— BEGIN DATA FOR PROCESSING —
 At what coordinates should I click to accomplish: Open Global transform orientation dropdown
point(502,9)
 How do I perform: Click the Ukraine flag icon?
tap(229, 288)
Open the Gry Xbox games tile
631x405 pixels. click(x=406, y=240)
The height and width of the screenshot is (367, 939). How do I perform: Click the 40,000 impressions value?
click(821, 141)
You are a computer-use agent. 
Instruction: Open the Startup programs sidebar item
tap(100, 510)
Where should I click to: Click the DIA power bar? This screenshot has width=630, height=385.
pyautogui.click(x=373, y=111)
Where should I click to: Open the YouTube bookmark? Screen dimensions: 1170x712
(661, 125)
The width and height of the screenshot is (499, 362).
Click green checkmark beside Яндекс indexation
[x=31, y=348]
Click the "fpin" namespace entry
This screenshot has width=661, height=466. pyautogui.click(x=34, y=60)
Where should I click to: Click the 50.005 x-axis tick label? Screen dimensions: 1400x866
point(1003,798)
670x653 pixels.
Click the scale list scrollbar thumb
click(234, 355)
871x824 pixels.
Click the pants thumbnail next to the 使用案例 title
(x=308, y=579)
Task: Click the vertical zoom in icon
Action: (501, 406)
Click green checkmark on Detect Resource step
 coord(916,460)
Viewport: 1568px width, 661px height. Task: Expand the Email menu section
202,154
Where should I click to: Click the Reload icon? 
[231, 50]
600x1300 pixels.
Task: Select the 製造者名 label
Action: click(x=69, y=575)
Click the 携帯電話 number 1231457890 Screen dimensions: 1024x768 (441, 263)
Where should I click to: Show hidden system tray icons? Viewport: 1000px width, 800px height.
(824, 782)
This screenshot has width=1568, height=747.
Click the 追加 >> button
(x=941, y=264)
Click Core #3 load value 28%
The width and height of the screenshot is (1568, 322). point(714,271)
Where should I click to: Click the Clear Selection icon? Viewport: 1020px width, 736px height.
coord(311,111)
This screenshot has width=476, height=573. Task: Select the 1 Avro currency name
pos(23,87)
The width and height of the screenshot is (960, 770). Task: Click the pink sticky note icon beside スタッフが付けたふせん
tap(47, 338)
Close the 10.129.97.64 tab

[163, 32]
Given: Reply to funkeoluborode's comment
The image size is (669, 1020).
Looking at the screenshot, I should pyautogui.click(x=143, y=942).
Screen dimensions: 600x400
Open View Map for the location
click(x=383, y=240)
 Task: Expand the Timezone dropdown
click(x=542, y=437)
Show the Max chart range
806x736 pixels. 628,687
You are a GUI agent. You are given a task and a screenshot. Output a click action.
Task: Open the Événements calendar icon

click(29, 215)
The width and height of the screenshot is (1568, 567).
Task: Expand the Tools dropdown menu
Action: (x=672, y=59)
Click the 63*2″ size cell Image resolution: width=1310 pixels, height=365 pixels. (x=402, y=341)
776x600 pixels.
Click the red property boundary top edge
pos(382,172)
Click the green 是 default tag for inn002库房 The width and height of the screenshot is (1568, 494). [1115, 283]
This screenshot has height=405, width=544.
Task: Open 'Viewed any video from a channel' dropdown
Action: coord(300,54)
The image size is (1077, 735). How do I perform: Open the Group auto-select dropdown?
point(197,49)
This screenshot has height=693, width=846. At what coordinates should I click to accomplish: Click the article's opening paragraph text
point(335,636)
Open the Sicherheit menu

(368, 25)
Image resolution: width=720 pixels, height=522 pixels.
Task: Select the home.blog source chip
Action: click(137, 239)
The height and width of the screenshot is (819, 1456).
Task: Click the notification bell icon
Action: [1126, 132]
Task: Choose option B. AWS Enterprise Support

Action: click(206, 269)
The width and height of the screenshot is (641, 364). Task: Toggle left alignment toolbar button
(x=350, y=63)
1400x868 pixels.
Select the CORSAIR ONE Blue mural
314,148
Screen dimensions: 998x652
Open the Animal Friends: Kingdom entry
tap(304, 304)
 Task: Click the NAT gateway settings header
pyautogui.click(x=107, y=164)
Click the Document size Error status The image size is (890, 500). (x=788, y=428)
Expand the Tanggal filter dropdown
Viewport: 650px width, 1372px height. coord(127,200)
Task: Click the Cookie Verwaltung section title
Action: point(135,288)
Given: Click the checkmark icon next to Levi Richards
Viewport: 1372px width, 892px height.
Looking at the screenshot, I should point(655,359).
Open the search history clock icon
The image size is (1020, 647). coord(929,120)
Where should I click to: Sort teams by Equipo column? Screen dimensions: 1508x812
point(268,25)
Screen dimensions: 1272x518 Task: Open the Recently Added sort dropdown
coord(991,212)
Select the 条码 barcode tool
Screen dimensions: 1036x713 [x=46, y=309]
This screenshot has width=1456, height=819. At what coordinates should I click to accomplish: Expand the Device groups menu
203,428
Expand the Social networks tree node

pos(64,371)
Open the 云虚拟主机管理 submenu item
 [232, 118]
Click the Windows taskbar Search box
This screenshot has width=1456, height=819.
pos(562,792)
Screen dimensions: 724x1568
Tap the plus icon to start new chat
— END DATA FOR PROCESSING —
REQUIREMENT:
Rewrite the entire listing above as a JSON list of strings, one string per line, omitting blank lines.

WRITTEN RESPONSE:
[
  " At what coordinates should I click to accomplish: Open Global transform orientation dropdown",
  "point(502,9)",
  " How do I perform: Click the Ukraine flag icon?",
  "tap(229, 288)",
  "Open the Gry Xbox games tile",
  "631x405 pixels. click(x=406, y=240)",
  "The height and width of the screenshot is (367, 939). How do I perform: Click the 40,000 impressions value?",
  "click(821, 141)",
  "You are a computer-use agent. ",
  "Instruction: Open the Startup programs sidebar item",
  "tap(100, 510)",
  "Where should I click to: Click the DIA power bar? This screenshot has width=630, height=385.",
  "pyautogui.click(x=373, y=111)",
  "Where should I click to: Open the YouTube bookmark? Screen dimensions: 1170x712",
  "(661, 125)",
  "The width and height of the screenshot is (499, 362).",
  "Click green checkmark beside Яндекс indexation",
  "[x=31, y=348]",
  "Click the \"fpin\" namespace entry",
  "This screenshot has width=661, height=466. pyautogui.click(x=34, y=60)",
  "Where should I click to: Click the 50.005 x-axis tick label? Screen dimensions: 1400x866",
  "point(1003,798)",
  "670x653 pixels.",
  "Click the scale list scrollbar thumb",
  "click(234, 355)",
  "871x824 pixels.",
  "Click the pants thumbnail next to the 使用案例 title",
  "(x=308, y=579)",
  "Task: Click the vertical zoom in icon",
  "Action: (501, 406)",
  "Click green checkmark on Detect Resource step",
  " coord(916,460)",
  "Viewport: 1568px width, 661px height. Task: Expand the Email menu section",
  "202,154",
  "Where should I click to: Click the Reload icon? ",
  "[231, 50]",
  "600x1300 pixels.",
  "Task: Select the 製造者名 label",
  "Action: click(x=69, y=575)",
  "Click the 携帯電話 number 1231457890 Screen dimensions: 1024x768 (441, 263)",
  "Where should I click to: Show hidden system tray icons? Viewport: 1000px width, 800px height.",
  "(824, 782)",
  "This screenshot has width=1568, height=747.",
  "Click the 追加 >> button",
  "(x=941, y=264)",
  "Click Core #3 load value 28%",
  "The width and height of the screenshot is (1568, 322). point(714,271)",
  "Where should I click to: Click the Clear Selection icon? Viewport: 1020px width, 736px height.",
  "coord(311,111)",
  "This screenshot has width=476, height=573. Task: Select the 1 Avro currency name",
  "pos(23,87)",
  "The width and height of the screenshot is (960, 770). Task: Click the pink sticky note icon beside スタッフが付けたふせん",
  "tap(47, 338)",
  "Close the 10.129.97.64 tab",
  "[163, 32]",
  "Given: Reply to funkeoluborode's comment",
  "The image size is (669, 1020).",
  "Looking at the screenshot, I should pyautogui.click(x=143, y=942).",
  "Screen dimensions: 600x400",
  "Open View Map for the location",
  "click(x=383, y=240)",
  " Task: Expand the Timezone dropdown",
  "click(x=542, y=437)",
  "Show the Max chart range",
  "806x736 pixels. 628,687",
  "You are a GUI agent. You are given a task and a screenshot. Output a click action.",
  "Task: Open the Événements calendar icon",
  "click(29, 215)",
  "The width and height of the screenshot is (1568, 567).",
  "Task: Expand the Tools dropdown menu",
  "Action: (x=672, y=59)",
  "Click the 63*2″ size cell Image resolution: width=1310 pixels, height=365 pixels. (x=402, y=341)",
  "776x600 pixels.",
  "Click the red property boundary top edge",
  "pos(382,172)",
  "Click the green 是 default tag for inn002库房 The width and height of the screenshot is (1568, 494). [1115, 283]",
  "This screenshot has height=405, width=544.",
  "Task: Open 'Viewed any video from a channel' dropdown",
  "Action: coord(300,54)",
  "The image size is (1077, 735). How do I perform: Open the Group auto-select dropdown?",
  "point(197,49)",
  "This screenshot has height=693, width=846. At what coordinates should I click to accomplish: Click the article's opening paragraph text",
  "point(335,636)",
  "Open the Sicherheit menu",
  "(368, 25)",
  "Image resolution: width=720 pixels, height=522 pixels.",
  "Task: Select the home.blog source chip",
  "Action: click(137, 239)",
  "The height and width of the screenshot is (819, 1456).",
  "Task: Click the notification bell icon",
  "Action: [1126, 132]",
  "Task: Choose option B. AWS Enterprise Support",
  "Action: click(206, 269)",
  "The width and height of the screenshot is (641, 364). Task: Toggle left alignment toolbar button",
  "(x=350, y=63)",
  "1400x868 pixels.",
  "Select the CORSAIR ONE Blue mural",
  "314,148",
  "Screen dimensions: 998x652",
  "Open the Animal Friends: Kingdom entry",
  "tap(304, 304)",
  " Task: Click the NAT gateway settings header",
  "pyautogui.click(x=107, y=164)",
  "Click the Document size Error status The image size is (890, 500). (x=788, y=428)",
  "Expand the Tanggal filter dropdown",
  "Viewport: 650px width, 1372px height. coord(127,200)",
  "Task: Click the Cookie Verwaltung section title",
  "Action: point(135,288)",
  "Given: Click the checkmark icon next to Levi Richards",
  "Viewport: 1372px width, 892px height.",
  "Looking at the screenshot, I should point(655,359).",
  "Open the search history clock icon",
  "The image size is (1020, 647). coord(929,120)",
  "Where should I click to: Sort teams by Equipo column? Screen dimensions: 1508x812",
  "point(268,25)",
  "Screen dimensions: 1272x518 Task: Open the Recently Added sort dropdown",
  "coord(991,212)",
  "Select the 条码 barcode tool",
  "Screen dimensions: 1036x713 [x=46, y=309]",
  "This screenshot has width=1456, height=819. At what coordinates should I click to accomplish: Expand the Device groups menu",
  "203,428",
  "Expand the Social networks tree node",
  "pos(64,371)",
  "Open the 云虚拟主机管理 submenu item",
  " [232, 118]",
  "Click the Windows taskbar Search box",
  "This screenshot has width=1456, height=819.",
  "pos(562,792)",
  "Screen dimensions: 724x1568",
  "Tap the plus icon to start new chat"
]